## What to work on
Word for word, set down every line of the entries below from the line with "The height and width of the screenshot is (768, 1366)." to the line with "Screen dimensions: 1280x894", including both, and no other line.

## Entries supplied
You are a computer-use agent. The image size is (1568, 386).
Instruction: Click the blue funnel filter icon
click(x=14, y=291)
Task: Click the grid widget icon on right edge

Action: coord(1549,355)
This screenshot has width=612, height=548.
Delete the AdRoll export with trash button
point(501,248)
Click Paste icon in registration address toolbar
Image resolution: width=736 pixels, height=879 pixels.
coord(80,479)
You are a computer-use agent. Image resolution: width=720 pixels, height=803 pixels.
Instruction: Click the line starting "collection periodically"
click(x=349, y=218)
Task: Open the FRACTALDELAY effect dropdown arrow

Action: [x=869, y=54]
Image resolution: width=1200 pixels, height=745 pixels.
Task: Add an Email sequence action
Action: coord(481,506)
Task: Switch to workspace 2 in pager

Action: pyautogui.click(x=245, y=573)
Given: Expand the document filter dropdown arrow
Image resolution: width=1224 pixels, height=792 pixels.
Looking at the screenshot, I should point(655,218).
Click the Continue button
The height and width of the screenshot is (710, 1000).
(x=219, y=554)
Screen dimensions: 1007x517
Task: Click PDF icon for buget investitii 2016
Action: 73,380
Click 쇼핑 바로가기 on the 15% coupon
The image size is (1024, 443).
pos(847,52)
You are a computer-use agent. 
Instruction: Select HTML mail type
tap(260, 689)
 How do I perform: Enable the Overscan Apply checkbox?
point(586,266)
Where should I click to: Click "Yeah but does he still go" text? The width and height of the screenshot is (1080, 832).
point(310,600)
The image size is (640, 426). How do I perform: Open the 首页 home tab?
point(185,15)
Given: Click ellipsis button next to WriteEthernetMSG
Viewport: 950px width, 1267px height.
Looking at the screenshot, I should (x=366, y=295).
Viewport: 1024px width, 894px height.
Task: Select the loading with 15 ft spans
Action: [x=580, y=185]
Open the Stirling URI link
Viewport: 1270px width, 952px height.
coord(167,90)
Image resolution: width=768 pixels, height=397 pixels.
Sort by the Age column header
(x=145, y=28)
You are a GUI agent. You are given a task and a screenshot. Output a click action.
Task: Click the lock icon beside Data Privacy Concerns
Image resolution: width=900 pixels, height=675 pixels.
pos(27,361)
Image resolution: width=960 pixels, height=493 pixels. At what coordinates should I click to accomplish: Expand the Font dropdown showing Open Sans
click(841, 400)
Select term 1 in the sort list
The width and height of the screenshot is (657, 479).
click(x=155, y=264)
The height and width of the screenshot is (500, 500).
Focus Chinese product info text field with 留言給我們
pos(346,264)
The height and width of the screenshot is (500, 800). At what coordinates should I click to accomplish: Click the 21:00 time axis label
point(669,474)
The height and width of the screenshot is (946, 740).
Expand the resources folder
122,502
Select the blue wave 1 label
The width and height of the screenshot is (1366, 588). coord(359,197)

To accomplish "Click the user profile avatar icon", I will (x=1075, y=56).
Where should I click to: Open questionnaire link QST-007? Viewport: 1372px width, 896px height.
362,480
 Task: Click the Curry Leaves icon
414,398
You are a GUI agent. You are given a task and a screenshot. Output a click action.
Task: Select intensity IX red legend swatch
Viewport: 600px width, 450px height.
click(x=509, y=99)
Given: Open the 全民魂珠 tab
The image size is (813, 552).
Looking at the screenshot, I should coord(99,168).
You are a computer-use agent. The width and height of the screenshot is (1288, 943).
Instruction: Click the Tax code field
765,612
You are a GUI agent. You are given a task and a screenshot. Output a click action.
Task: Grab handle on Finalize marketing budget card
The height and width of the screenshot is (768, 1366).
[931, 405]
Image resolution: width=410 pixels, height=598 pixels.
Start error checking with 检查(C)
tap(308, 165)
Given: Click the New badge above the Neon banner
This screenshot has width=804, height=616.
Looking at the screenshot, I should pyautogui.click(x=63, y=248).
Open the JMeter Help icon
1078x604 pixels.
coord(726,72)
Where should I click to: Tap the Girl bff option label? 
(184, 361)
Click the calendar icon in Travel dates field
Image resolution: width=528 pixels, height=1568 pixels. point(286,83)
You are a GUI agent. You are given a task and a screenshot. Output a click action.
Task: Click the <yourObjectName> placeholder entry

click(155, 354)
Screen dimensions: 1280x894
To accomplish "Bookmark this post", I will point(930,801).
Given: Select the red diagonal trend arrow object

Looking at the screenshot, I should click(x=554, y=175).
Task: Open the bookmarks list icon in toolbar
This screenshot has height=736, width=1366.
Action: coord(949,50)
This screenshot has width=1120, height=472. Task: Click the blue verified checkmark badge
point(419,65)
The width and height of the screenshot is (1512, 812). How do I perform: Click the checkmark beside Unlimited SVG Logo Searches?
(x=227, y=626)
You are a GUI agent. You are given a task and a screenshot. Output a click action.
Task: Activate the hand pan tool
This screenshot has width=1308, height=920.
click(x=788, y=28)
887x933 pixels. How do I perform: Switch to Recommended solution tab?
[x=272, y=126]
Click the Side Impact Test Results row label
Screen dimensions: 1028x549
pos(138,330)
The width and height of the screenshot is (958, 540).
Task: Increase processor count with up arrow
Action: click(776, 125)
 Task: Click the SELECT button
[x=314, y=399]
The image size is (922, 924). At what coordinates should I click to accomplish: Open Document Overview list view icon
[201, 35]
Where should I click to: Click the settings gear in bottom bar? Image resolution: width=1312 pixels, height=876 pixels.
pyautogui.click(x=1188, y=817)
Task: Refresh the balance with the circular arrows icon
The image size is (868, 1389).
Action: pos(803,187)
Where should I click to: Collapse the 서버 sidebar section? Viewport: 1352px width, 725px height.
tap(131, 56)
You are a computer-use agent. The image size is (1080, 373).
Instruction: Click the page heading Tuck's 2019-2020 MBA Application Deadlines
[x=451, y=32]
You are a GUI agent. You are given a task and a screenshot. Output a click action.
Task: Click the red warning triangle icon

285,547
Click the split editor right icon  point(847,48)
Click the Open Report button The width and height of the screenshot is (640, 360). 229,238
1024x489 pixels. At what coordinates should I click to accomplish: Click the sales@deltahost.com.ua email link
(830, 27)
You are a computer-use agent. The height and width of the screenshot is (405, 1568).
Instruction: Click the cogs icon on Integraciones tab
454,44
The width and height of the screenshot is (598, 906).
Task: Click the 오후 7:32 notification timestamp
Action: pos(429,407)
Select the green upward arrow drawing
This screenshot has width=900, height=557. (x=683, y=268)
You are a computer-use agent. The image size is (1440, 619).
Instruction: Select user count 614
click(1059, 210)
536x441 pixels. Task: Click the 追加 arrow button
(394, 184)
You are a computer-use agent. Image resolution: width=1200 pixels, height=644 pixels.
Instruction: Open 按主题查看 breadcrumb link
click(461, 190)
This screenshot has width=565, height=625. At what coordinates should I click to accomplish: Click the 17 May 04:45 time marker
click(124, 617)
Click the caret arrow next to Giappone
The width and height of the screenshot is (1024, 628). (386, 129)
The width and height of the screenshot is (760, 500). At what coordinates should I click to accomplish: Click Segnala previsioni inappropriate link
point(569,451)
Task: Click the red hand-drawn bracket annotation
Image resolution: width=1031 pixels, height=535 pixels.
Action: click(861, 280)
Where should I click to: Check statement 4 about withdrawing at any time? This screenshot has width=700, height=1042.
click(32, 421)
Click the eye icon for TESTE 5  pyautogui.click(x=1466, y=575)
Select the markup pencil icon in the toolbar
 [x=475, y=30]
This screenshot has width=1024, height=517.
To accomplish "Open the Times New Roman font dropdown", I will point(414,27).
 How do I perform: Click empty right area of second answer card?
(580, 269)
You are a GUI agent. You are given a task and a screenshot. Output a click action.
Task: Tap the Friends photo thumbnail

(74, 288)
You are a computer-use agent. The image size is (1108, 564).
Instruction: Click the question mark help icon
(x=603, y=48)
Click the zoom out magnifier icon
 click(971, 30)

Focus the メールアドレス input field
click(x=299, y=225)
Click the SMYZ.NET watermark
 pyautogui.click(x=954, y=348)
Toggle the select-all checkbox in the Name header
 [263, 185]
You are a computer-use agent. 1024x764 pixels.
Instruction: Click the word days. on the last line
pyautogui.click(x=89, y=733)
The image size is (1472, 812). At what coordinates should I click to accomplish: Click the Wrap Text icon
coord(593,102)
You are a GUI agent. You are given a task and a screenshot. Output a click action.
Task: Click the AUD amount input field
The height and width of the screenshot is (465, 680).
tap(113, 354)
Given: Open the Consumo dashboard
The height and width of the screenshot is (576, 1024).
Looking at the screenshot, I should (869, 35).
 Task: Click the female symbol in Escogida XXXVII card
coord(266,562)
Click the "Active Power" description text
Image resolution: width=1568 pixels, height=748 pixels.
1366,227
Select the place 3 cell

## Expected output
The height and width of the screenshot is (768, 1366).
[931, 405]
Image resolution: width=410 pixels, height=598 pixels.
Start error checking with 检查(C)
tap(308, 165)
Given: Click the New badge above the Neon banner
This screenshot has width=804, height=616.
Looking at the screenshot, I should pyautogui.click(x=63, y=248).
Open the JMeter Help icon
1078x604 pixels.
coord(726,72)
Where should I click to: Tap the Girl bff option label? 
(184, 361)
Click the calendar icon in Travel dates field
Image resolution: width=528 pixels, height=1568 pixels. point(286,83)
You are a GUI agent. You are given a task and a screenshot. Output a click action.
Task: Click the <yourObjectName> placeholder entry

click(155, 354)
Screen dimensions: 1280x894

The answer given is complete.